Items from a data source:
━━━━━━━━━━━━━━━━━━━━
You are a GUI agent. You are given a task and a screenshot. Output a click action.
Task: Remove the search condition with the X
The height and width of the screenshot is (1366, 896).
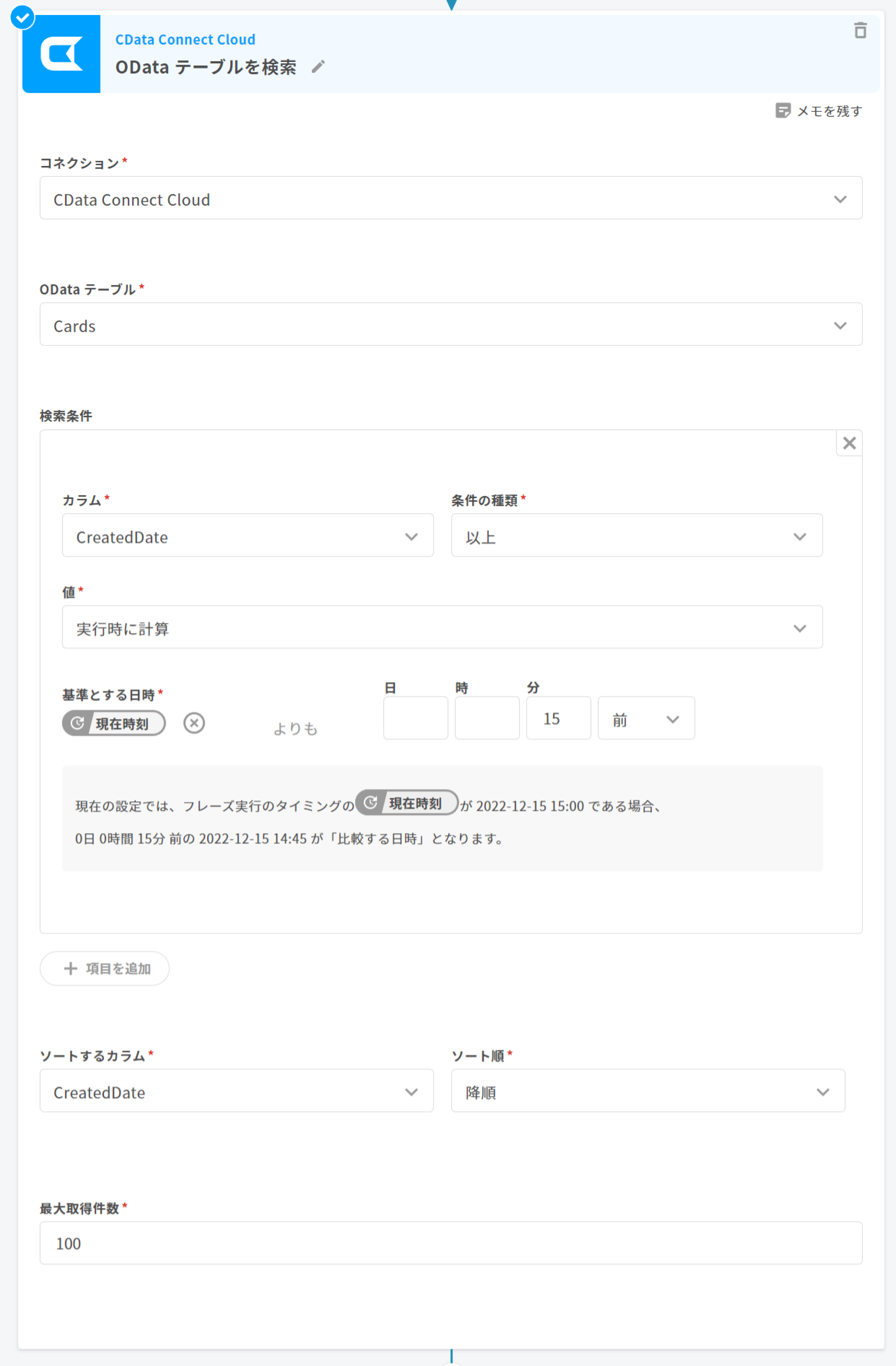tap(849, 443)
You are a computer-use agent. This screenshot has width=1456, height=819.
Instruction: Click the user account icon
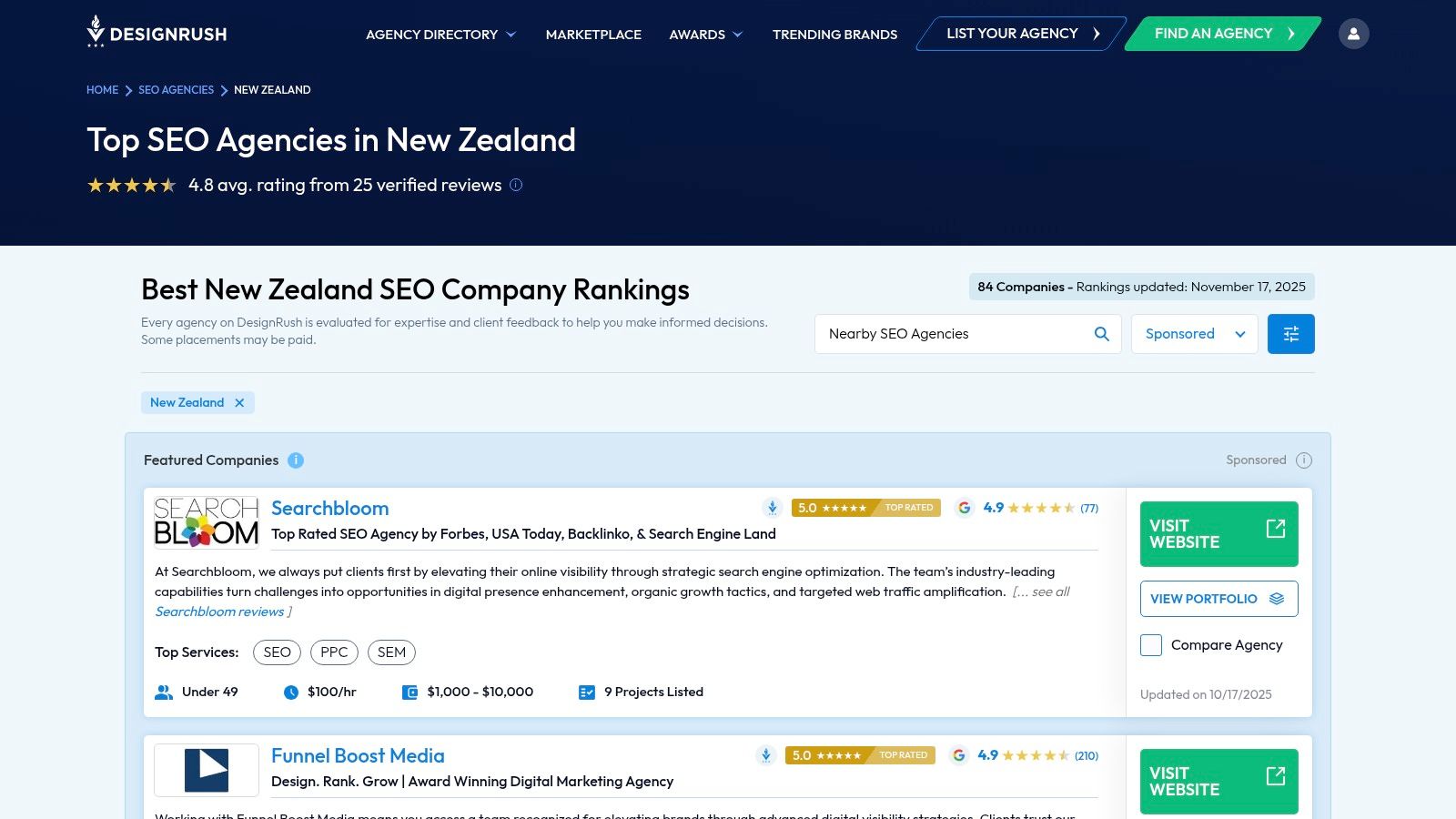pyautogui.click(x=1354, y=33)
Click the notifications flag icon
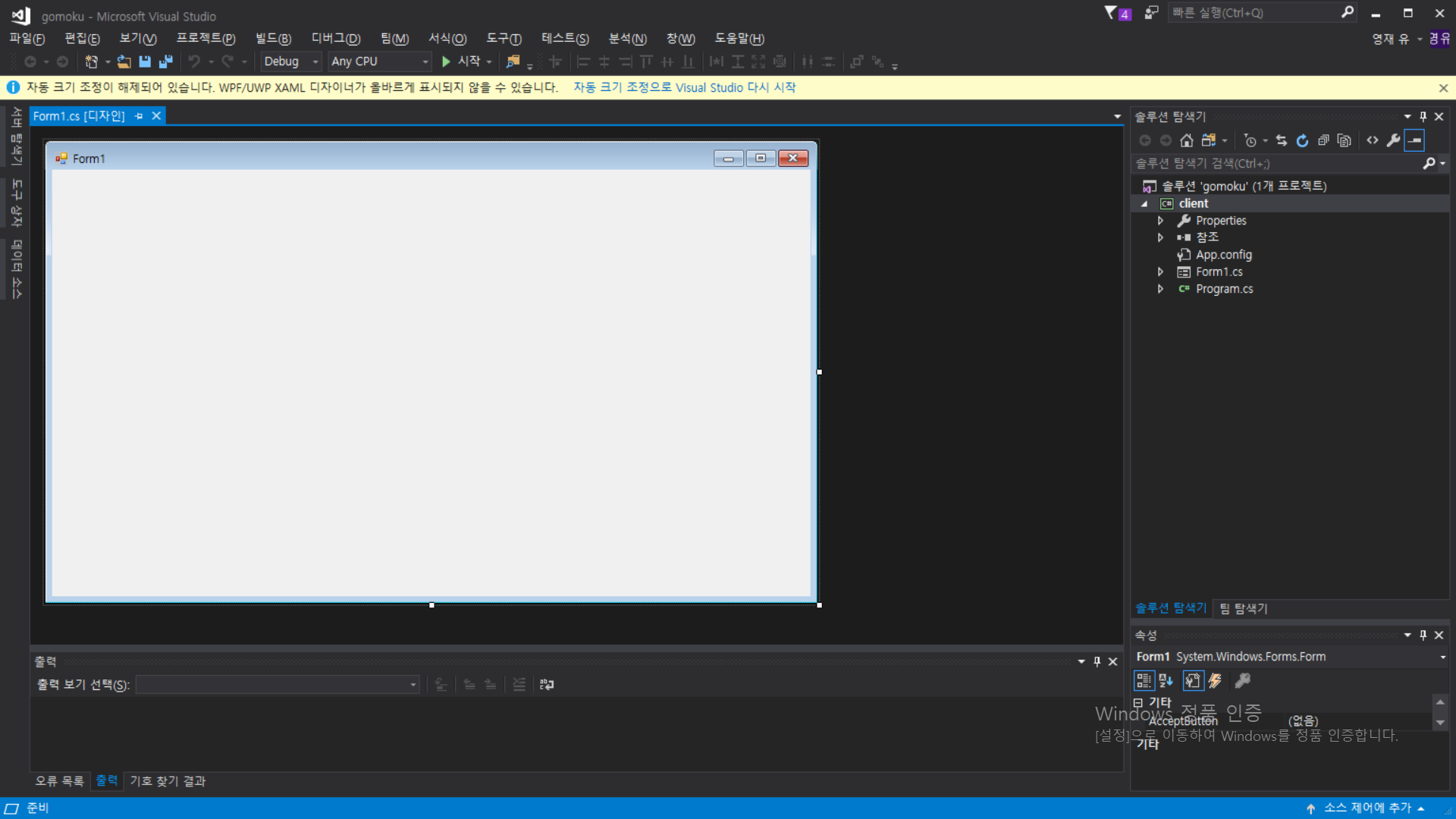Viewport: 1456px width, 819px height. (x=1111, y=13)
━━━━━━━━━━━━━━━━━━━━
TASK ITEM: Please copy every line of the data that carries the string "agent".

WORKED SOLUTION:
You are a GUI agent. You are given a task and a screenshot. Output a click action.
You are a computer-use agent. This screenshot has width=1456, height=819.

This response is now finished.